CNS9 Jan 2014 06:52
"DDoS – Distributed Denial of Service – won recurrent headlines throughout 2013 and, said Burckmyer at Sage Data Security, “DDoS has become a perennial. “That is, do not assume this threat has passed because there has been quiet for a few months.
Burckmyer also stressed that there are more and more instances where DDoS is used to distract security staff while criminals busy themselves looting the institution via wire transfers and other staple cyber thefts.
Said Stephen Gates, chief security evangelist at Corero Network Security, a maker of anti-DDoS weapons, “There are a lot of players in the field, and the tools (to perform DDoS) are so easy to use and so widely available. They are very effective. And the attacks work. That is why DDoS is not going away.”

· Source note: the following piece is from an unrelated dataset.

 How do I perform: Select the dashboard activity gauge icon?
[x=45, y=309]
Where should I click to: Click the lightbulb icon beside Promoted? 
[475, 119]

Gates recounted the 2013 DDoS history where, initially, the big attacks were so-called volumetric attacks, meaning the perpetrators sought to drown a target with a tidal wave of meaningless data.

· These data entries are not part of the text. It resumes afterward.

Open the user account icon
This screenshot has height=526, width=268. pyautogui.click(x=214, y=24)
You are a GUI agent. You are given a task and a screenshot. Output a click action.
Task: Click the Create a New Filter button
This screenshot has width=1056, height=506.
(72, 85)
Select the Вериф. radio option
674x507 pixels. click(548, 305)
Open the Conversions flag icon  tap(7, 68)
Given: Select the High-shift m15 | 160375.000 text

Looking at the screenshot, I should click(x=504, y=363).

Various defense companies quickly developed techniques to ward off these attacks and, poof, the DDoS attackers shifted format and unleashed application layer attacks that in effect let the victim computers wear themselves out dealing with nonsensical requests (password reset requests for non-members, for instance). Those attacks necessitated yet other kinds of defenses.
In all probability, DDoS attackers are already working up newer attack vectors to unleash as defenses for present attacks tighten. In 2014, every institution needs a DDoS response plan, Gates said, and it should define action steps in the event of an attack.
Be the attacker an employee with a grudge, an unhappy member, a hacktivist group, or a criminal cartel, they all are using DDoS now, and that's why every credit union needs to know what it will do when attacked."